内装は清潔でおすすめされるのも納得の宿だ。元冒険者が経営してると聞いていたから少し意外だな。
「いらっしゃいませ!お泊りですか?」
「あぁ、とりあえず一週間お願いできるか?」
五歳くらいの女の子が笑顔で元気一杯に受け付けをしていた。
「じゃあ、ここに名前と泊まる日にちを書いてね!値段は、えーと……、ちょっとまってくださいね!」
「あら、すいませんお客様。他の仕事をしていて。ほらエミリーお母さんと変わって?」
「むぅ、お手伝いできるもん!」
俺が宿帳に名前と宿泊日数を書いていると女の子の母親がやって来た。美人さんだな。
「スタークさんですね。期間は一週間。一泊、銀貨一枚ですので銀貨七枚になります。

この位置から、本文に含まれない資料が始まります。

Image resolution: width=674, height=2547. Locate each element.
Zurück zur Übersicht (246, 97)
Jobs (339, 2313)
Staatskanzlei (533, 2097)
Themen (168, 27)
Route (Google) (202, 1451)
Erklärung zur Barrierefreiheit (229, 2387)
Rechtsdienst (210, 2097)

」
「ます!」
お手伝いがしたい年頃なんだろうな。両手を出してニコニコだ。
「ほら、銀貨七枚。お母さんに渡してくれ」
「はい!ありがとうございます!」
「お手伝いありがと、エミリー。お部屋で遊んできて良いわよ。」
「元気なお子さんだな」
「ええ、大変ですけどね。そうだ、期日より前に宿を出る時には声を掛けて下さい。残りの日数分のお金はお返しする規則ですので。冒険者さんのようですし、急な依頼もあるでしょうから。お部屋は二階です。案内しますね」
元冒険者がやってるだけあって冒険者に優しい宿だな。部屋に案内され、鍵を渡される。
「食事は一階の食堂で可能です。宿泊者は割引されてますので是非ご利用下さい。それと出掛ける際は鍵を受付に預けてください。お戻りの時にお渡しするので。あと、緊急時以外は夜九時の鐘を過ぎると宿を閉めますのでそれまでに戻ってくださいね」
「ああ、把握した。さっそく出掛けるから鍵を頼む」
「はい、お預かりします。あら自己紹介を忘れてたわ。私はナターシャ、ここの女将よ。あと私の夫が食堂をしているわ、美味しいから楽しみにしてて」
女将に鍵を渡して青熊亭を出る。夕食が楽しみだな。日が落ちる前に防具を買いに行くか。
アンナさんから教えて貰った武具工房にやって来た。いかにも職人が居ますよって感じの店構えだな。中も所狭しと防具や武器が並べられている。
どこにも人がいないが。奥の工房からは人の気配がするが店の方は俺以外誰もいない。盗まれたりしないのか?
俺が店内を物色していると工房から出てきたであろう人の気配がする。
「あ?客か?すまねぇな。さっきまで立て込んでたんだ。それで何のようだ?」
振り向くとそこには汗だくのドワーフが立っていた。